この問題は、山積み図の底辺に何を置くかを分かっているかを問うものです。動かせないクリティカルパス上の作業を底辺に置きます。
除いてしまうと山崩しができません。
正解:選択肢1(クリティカルパス上の作業を除いたとした記述)
| 選択肢 | 内容 | 解説 |
|---|---|---|
| 1 | クリティカルパス上の作業を除いて底辺に置く | 不適当。除かずに底辺に置く |
| 2 | 開始や完了の時点に縦線を入れて集計 | 適当 |
| 3 | 最早開始時刻と最遅開始時刻の2通り | 適当 |
| 4 | 作業開始日を調整し作業者数を平均化 | 適当。山崩しの目的そのもの |
| 5 | トータルフロートが同じなら作業時間が短いほうから | 適当 |
最も不適当なのは選択肢1です。
引っかけの核心は、クリティカルパスは動かせないので図から外すという発想が、一見すじが通って見えるところです。動かせないからこそ土台として先に置くのが正しい手順です。

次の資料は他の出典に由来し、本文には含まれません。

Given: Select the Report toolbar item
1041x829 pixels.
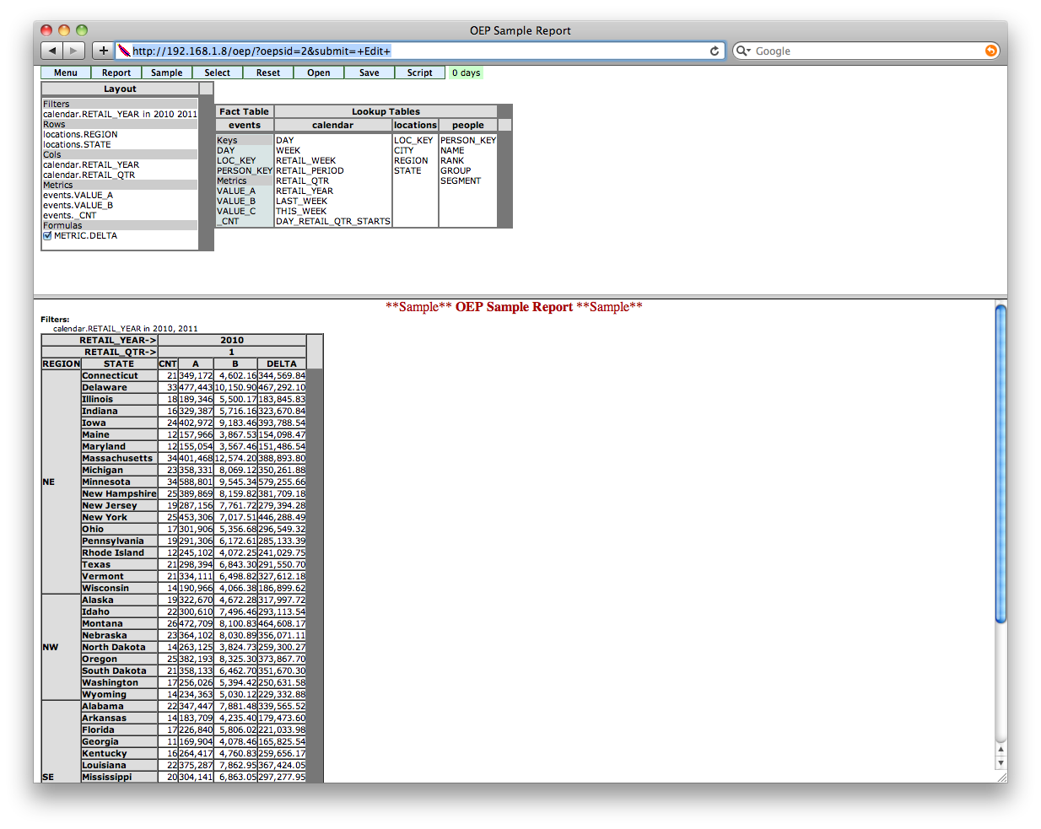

山積み図は日ごとに必要な人数を積み上げた図です。クリティカルパス上の作業は日程を動かせないので、まず底辺に置いて位置を固定します。
その上に、余裕のある作業を積んでいきます。余裕がある作業は開始日をずらせるので、山が高い日から低い日へ移して平らにできます。
| 作業 | 図での位置 | 動かせるか |
|---|---|---|
| クリティカルパス上 | 底辺 | 動かせない(フロートが0) |
| それ以外 | その上に積む | フロートの分だけ動かせる |
クリティカルパス上の作業を除いてしまうと、その分の人数が図に出てこなくなります。実際には必要な人数なので、平均化しても現場では足りません。
選択肢4のとおり、山崩しの目的は作業者数を平均化することです。日によって人数が大きく変わると、集めるのも帰すのも無駄が出ます。
選択肢3の2通りを作るのは、動かせる範囲の両端を知るためです。最早開始時刻はいちばん早い形、最遅開始時刻はいちばん遅い形で、この間で調整できます。
選択肢5は山崩しの手順です。余裕が同じなら短い作業から先に置くほうが、あとの調整がしやすくなります。
山積み図でクリティカルパス上の作業を底辺に置くのはなぜか。
日程を動かせない作業だからです。先に固定してから、余裕のある作業を上に積んでずらします。
山積み図を最早開始時刻と最遅開始時刻の2通りで作るのはなぜか。
作業を動かせる範囲の両端を知るためです。この2つの間で開始日を調整して人数を平均化します。